Le Città Medie con maggiore presenza di imprese fortemente colpite dalla pandemia sono Potenza (56,5% del fatturato), Chieti (56%) e Campobasso (54,7%), dove pesa l’automotive, ma anche Biella (55,7%), Prato (53%), Massa Carrara (52,9%), Frosinone (48,5%), Brescia (48%), Modena (47,4%) e Terni (46,3%).
Tra le città, invece, che evidenziano le quote più alte nei settori anticiclici troviamo Latina (37,8%), grazie al farmaceutico e all’agroalimentare, Imperia (30,3%), forte dell’industria olearia e della distribuzione alimentare moderna, Enna (26,8%), Nuoro (26,1%), Parma (23,5%), Benevento (22,9%), Brindisi (22,8%), Matera (21,3%), Perugia (21%) e Trapani (20.9%).

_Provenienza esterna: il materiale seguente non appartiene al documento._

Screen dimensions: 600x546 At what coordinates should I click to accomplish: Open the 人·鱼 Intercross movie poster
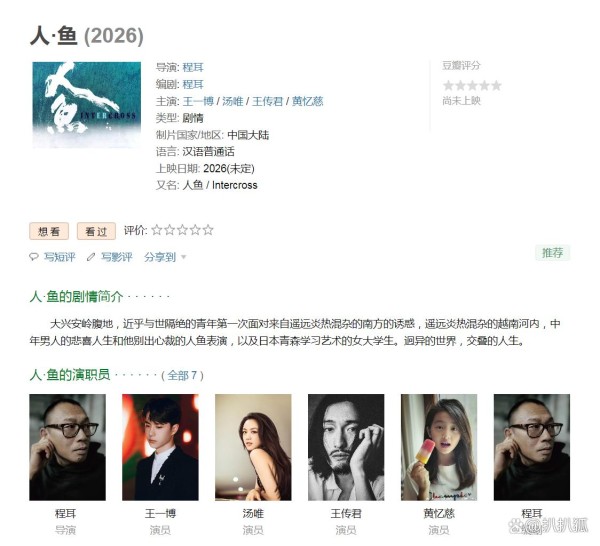click(x=86, y=105)
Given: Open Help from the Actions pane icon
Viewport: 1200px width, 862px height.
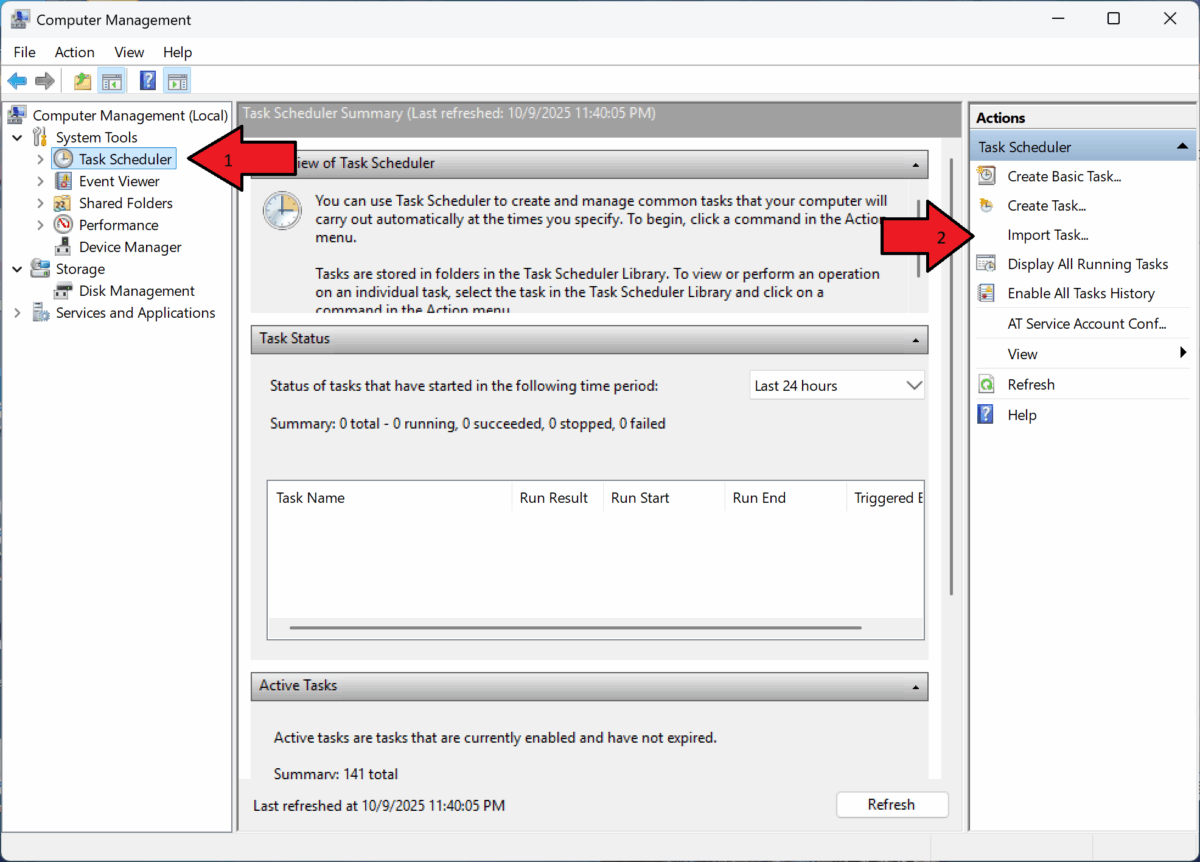Looking at the screenshot, I should tap(985, 414).
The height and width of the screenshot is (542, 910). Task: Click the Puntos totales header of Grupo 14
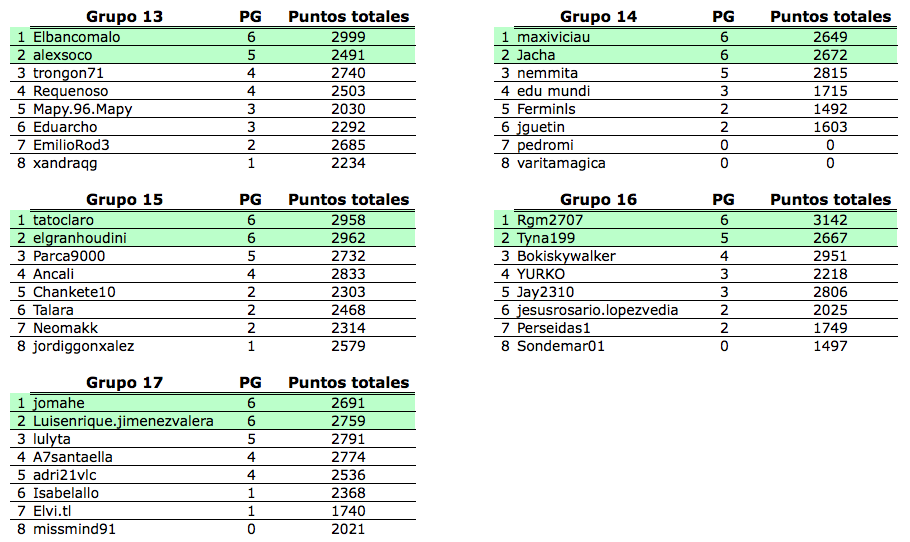[x=830, y=17]
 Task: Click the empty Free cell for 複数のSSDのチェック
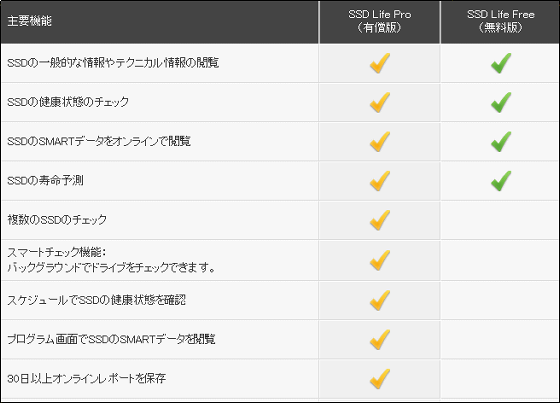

L’altro aspetto oggetto dello studio riguarda la ricaduta sull’occupazione visto che sono oltre 2 milioni in Italia i lavoratori impiegati nei settori più impattati dal Covid, mettendo in evidenza che il calo dell’occupazione riguarda tutta la Penisola ma con impatti eterogenei sui diversi sistemi locali.
Nella gran parte delle Città Medie il settore più colpito sul piano occupazionale è quello della ristorazione, con oltre 400 mila lavoratori persi (il 21,9% del totale dei posti di lavoro) che in base alle previsioni potrebbero essere messi a rischio per effetto della pandemia (1,8 milioni).
Considerando in ciascuna Città Media l’incidenza dei lavoratori persi a causa del Covid sul totale degli occupati del settore, emergono alcune filiere particolarmente esposte, come la filiera turistico-ricettiva, del sistema moda e dell’industria pesante, che impattano maggiormente su alcuni contesti produttivi locali.
Le Città Medie dove si prevedono perdite più consistenti di addetti coincidono con quelle più colpite per fatturato perso (Brescia, Bergamo, Verona, Padova e Vicenza), mentre le Città Medie che evidenziano un maggiore impatto dei lavoratori persi sul totale dell’occupazione privata sono Rimini, Prato, Aosta, Sassari e Livorno, penalizzate da una forte esposizione occupazionale nell’alberghiero, nella ristorazione, nel sistema moda, nell’arredamento e nella siderurgia.
In generale, nelle Città Medie del Nord, la pandemia ha provocato maggiori effetti sul peggioramento dei tassi di occupazione, a causa della più alta incidenza del settore privato, mentre i livelli occupazionali delle città del Sud evidenziano ribassi più contenuti per la maggiore diffusione dell’impiego pubblico non direttamente colpito dagli effetti della crisi. Nonostante questo, le Città Medie del Sud continueranno ad avere tassi di occupazione sensibilmente più bassi rispetto a quelle del resto della Penisola.
Se poi si considerano le circa 110.000 imprese entrate in crisi di liquidità nel corso del 2020 (il 30% del totale) si vede che la regione percentualmente più colpita dal fenomeno è la Toscana: ben cinque città toscane, infatti, hanno quote di imprese in sofferenza che vanno dal 35% di Prato al 32,7% di Grosseto, passando per Siena (34%), Pistoia (33%) e Livorno (32,8%). Le altre città nella stessa situazione sono Rimini (34,6%), Gorizia (32,8%), Brindisi e Verona (32,7%), Pordenone (32,4%).